Catherine paused, pursing her lips.
“I don’t know, Alison,” she said, slowly withdrawing her hand from Alison’s. “You sitting here in front of me and my knowing where you are again makes me feel, I don’t know, sort of completed, but at the same time I can’t just accept that our being friends again should be that easy. It doesn’t seem right.”
Alison sighed. “Do you remember that time when we were about nine that we fell out and the whole of our class fell out along with us? I mean you were either on Cathy’s side or you were on Alison’s, you got all the nerds and I got all the cool kids, remember?”

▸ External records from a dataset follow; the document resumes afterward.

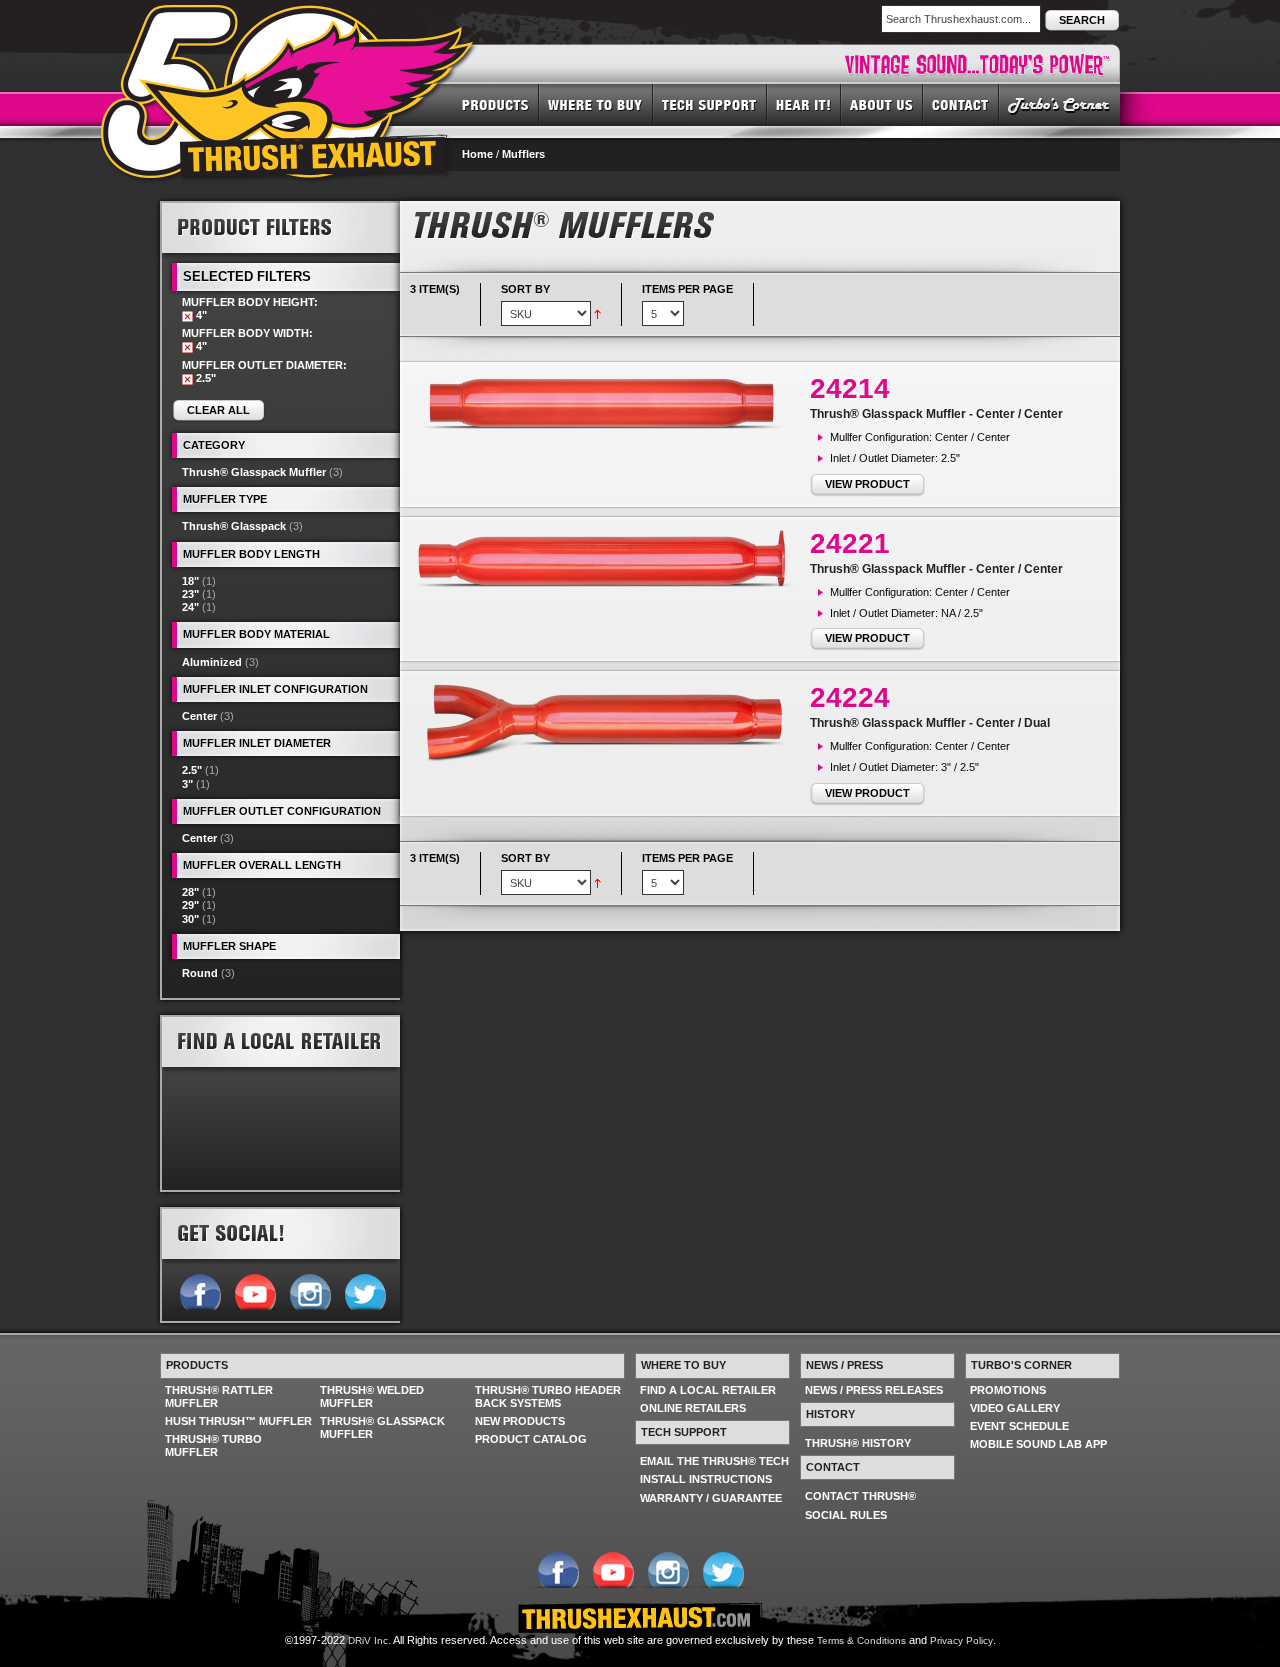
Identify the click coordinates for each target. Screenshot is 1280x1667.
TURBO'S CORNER (1059, 104)
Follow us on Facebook (199, 1290)
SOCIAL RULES (846, 1515)
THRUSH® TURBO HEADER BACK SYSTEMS (548, 1396)
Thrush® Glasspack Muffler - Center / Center (936, 414)
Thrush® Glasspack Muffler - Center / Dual (930, 723)
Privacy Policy (961, 1640)
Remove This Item (187, 316)
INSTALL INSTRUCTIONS (706, 1479)
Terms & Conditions (861, 1640)
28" (190, 892)
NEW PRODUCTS (520, 1421)
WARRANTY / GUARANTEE (711, 1498)
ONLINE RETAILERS (693, 1408)
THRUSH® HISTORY (858, 1443)
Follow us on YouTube (254, 1290)
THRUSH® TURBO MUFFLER (213, 1445)
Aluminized (212, 662)
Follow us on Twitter (364, 1290)
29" (190, 905)
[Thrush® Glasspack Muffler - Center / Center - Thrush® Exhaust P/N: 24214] (610, 403)
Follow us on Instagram (309, 1290)
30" (190, 919)
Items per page (687, 289)
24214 (850, 388)
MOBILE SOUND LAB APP (1038, 1444)
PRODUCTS (495, 104)
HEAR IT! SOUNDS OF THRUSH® (804, 104)
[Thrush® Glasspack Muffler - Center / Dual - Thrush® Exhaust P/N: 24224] (610, 722)
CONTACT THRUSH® (860, 1496)
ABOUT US (882, 104)
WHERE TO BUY (596, 104)
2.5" (192, 770)
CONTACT (961, 104)
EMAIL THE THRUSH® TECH (714, 1461)
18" (190, 581)
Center (199, 716)
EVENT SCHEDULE (1019, 1426)
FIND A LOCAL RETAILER (708, 1390)
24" (190, 607)
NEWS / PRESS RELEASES (874, 1390)
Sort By (525, 289)
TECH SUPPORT (710, 104)
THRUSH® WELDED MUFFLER (372, 1396)
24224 (850, 697)
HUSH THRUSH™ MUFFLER (238, 1421)
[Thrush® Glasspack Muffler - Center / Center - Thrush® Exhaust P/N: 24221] (610, 558)
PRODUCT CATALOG (531, 1439)
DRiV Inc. (369, 1640)
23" (190, 594)
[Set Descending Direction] (597, 313)
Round (200, 973)
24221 (850, 543)
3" (187, 784)
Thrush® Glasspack (234, 526)
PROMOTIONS (1008, 1390)
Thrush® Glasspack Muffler (254, 472)
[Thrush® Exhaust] (289, 19)
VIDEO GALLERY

Catherine nodded. “I remember,” she said. “It was horrible. I used to dread going to school. I can’t even remember why we fell out.”
“Heather Hargreves invited you to her party and not me. I got jealous and uppity and I took it out on you because Heather Hargreves
was too scary, that’s why we fell out,” Alison said. “I could be a little cow even then.”
Catherine shrugged. “How is this relevant?”